Trace Cache Implementation
The Willamette trace cache actually consists of two distinct memory blocks. Uops are stored in the so-called data array while trace segment address and control information is stored in the tag array. This organization is shown in Figure 3.
Figure 3. Trace Cache Organization
The processor initiates a trace cache access by performing a trace segment lookup based on a program address. This is essentially a fully associate CAM (content-addressable memory) based search for a matching program (“linear”) address within the tag array. If successful, i.e. a trace cache hit, the trace cache starts fetching trace segment members (groups of uops) from the data array. This fetching process continues in a sequential manner through the data array (wrapping at the end of the array if necessary) until the end of the trace is detected, at which point another trace segment lookup is performed or until a branch mispredict is detected. If the trace segment lookup fails then the processor enters trace segment build mode.
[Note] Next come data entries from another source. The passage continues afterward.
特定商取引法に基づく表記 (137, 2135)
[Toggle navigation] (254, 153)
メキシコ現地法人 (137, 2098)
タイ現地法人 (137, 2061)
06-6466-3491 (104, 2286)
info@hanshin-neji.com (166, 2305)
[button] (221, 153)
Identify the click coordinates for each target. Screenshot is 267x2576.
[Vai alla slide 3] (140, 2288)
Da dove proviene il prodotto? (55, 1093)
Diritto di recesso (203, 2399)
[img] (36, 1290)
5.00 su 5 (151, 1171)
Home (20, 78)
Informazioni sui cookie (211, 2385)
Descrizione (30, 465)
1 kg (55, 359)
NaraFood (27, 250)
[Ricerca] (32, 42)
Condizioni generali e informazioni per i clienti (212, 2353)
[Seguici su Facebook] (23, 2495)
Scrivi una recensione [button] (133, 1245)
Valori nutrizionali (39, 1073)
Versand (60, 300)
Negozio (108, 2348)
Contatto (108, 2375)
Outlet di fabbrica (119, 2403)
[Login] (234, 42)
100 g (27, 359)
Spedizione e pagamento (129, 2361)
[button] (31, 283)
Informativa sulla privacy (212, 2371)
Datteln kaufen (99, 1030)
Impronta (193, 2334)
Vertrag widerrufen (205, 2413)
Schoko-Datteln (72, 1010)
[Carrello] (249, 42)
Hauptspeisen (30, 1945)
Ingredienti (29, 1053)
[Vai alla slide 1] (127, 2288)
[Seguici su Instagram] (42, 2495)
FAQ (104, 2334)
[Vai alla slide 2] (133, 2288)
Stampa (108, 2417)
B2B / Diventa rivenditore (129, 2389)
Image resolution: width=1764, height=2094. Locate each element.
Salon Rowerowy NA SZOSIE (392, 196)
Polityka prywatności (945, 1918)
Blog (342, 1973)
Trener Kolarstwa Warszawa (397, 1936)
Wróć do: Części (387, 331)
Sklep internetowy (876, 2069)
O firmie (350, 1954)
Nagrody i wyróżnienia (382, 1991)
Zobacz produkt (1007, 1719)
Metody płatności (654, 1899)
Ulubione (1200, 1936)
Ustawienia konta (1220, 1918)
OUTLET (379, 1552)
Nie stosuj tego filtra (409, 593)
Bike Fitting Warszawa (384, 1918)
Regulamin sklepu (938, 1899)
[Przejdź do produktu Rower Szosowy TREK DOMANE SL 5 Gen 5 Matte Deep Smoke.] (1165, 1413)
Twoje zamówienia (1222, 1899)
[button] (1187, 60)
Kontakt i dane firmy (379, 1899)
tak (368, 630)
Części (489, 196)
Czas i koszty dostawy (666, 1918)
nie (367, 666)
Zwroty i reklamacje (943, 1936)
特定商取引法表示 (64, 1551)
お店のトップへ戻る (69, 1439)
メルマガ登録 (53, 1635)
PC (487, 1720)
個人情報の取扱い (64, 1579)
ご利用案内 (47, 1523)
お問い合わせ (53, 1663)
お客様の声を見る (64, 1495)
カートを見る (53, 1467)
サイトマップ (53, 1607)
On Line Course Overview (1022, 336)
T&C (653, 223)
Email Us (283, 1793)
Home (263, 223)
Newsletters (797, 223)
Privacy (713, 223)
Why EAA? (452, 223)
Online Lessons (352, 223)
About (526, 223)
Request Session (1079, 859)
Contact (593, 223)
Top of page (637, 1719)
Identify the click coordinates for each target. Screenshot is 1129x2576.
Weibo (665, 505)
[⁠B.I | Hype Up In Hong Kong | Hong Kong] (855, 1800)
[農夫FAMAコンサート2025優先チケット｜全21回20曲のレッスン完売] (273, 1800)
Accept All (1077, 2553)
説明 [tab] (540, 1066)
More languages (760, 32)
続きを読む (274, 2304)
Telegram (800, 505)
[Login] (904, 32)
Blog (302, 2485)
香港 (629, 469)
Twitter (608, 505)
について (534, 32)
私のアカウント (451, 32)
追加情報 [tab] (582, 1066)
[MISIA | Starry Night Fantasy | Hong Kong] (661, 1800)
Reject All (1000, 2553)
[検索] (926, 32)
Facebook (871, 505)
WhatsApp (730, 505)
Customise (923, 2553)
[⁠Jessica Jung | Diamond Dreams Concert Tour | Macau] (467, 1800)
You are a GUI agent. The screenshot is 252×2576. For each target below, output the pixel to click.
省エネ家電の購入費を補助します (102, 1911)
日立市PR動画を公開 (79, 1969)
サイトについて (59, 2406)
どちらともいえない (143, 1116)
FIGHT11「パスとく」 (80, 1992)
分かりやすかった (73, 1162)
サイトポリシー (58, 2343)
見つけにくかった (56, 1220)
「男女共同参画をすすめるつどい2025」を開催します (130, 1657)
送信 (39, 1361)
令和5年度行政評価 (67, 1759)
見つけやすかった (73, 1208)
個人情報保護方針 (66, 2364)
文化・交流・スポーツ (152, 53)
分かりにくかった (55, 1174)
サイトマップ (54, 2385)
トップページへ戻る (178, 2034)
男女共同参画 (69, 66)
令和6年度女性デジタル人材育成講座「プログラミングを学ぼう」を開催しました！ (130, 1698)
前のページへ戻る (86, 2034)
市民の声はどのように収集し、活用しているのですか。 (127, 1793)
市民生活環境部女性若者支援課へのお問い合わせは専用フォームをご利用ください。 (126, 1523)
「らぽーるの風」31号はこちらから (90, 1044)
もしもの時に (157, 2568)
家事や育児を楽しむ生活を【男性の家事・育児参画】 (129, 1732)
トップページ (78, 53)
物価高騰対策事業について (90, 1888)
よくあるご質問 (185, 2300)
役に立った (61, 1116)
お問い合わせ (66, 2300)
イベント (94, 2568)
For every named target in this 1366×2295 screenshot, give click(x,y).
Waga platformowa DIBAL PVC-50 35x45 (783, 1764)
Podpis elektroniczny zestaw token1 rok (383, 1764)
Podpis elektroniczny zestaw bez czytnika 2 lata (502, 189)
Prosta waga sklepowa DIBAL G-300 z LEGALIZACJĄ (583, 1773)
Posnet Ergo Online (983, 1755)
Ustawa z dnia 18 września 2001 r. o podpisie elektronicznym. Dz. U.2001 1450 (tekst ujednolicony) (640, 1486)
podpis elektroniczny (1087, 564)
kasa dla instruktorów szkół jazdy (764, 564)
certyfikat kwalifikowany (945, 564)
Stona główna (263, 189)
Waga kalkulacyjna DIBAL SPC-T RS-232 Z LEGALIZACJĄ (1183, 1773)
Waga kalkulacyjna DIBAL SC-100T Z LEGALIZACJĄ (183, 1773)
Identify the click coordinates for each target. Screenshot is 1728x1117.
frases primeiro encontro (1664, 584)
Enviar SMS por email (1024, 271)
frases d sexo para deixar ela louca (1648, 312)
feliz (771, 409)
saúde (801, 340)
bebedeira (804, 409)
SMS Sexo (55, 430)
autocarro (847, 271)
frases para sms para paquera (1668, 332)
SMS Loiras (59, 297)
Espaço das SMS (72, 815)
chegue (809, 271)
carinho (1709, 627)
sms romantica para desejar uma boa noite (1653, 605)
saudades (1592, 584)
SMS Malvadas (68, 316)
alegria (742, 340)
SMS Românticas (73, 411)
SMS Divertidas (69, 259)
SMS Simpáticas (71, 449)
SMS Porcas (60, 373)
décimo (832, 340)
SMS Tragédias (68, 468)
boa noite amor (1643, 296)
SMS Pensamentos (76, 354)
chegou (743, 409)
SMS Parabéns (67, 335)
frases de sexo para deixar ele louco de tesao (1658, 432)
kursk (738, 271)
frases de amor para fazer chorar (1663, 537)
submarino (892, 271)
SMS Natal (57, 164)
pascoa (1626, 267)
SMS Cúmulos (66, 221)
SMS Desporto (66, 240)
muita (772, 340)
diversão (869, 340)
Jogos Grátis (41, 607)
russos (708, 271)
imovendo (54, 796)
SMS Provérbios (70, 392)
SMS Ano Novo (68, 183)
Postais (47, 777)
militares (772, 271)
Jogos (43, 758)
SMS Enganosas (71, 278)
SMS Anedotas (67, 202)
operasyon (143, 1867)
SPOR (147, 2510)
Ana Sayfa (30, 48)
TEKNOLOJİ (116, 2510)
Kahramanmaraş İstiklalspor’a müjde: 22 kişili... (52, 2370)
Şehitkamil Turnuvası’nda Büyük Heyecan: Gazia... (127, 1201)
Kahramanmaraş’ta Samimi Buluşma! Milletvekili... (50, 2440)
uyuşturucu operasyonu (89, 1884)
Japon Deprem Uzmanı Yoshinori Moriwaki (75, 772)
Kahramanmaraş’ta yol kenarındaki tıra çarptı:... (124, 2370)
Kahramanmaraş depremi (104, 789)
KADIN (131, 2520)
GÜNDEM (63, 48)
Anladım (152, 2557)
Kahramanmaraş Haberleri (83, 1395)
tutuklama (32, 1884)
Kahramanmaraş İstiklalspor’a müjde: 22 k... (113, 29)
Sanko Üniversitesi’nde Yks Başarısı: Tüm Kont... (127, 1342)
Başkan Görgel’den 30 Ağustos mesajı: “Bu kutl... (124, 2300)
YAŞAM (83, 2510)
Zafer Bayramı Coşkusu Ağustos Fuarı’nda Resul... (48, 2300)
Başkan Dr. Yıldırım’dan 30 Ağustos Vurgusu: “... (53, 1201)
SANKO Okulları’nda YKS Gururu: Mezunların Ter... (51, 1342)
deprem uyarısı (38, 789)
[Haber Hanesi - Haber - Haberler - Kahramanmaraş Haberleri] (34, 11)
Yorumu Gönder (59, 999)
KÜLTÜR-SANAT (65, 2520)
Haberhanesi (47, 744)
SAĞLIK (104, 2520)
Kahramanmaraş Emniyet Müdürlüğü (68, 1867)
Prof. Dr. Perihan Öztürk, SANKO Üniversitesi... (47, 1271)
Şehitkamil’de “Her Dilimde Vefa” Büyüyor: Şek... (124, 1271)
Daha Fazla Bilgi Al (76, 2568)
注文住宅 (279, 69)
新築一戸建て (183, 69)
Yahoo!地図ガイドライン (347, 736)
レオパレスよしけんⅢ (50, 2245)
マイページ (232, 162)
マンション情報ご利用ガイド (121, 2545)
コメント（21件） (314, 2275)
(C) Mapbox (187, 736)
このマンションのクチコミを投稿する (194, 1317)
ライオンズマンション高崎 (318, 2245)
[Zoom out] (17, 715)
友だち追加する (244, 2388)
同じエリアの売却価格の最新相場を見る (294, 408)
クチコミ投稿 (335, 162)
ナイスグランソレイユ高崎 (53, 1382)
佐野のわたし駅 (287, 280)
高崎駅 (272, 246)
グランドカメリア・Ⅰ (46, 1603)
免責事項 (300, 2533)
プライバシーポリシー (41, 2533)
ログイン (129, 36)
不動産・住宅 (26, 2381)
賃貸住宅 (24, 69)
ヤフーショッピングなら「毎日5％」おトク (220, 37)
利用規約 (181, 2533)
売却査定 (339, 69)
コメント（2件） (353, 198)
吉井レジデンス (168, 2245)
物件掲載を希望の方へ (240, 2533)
Some x86 instructions are quite complex and take many (possibly hundreds) of uop equivalent processing steps to execute. These so-called “CISCy” or complex x86 instructions are cleverly handled in a special way in order to not to pollute the trace cache with long “canned” sequences of uops driven by microcode. In trace build mode when a CISCy instruction is encountered, the control logic adds a special microcode entry point address to the tag entry for that trace segment member and possibly a few prologue uops to the data array. In execute mode, the trace cache detects the presence of the microcode entry point in the tag and transitions to a special operating mode in which uops generated by a microcode sequencer unit are steered into the trace cache output path. Upon completion of a complex x86 instruction by the microsequencer, the Willamette trace cache resumes normal trace segment fetching from the next data line. The process of entering and exiting microsequencer mode is carefully integrated into normal trace cache operation and can be accomplished with very little overhead.
The organization of trace segment member uops within the data array is shown in Figure 4. A trace segment consists of one or more trace segment members that are groups of six uops stored within one of four “ways” within the trace cache data array. The first segment member in a trace is called the head, the last segment is called the tail, and every member in between are called body segment members. Two bits in the tag entry denote whether a trace segment member is a head, body, or tail element. The distinction is important to the operation of the finite state machines that drive the cache control logic. As previously mentioned, the head segment member of a trace is located by performing a lookup with the tag array. Subsequent members are stored in consecutive sets (rows) within the data array. The way location of trace data is stored as a couple of bits within the tag array elements which are effectively chained together like a doubly linked list for each distinct trace.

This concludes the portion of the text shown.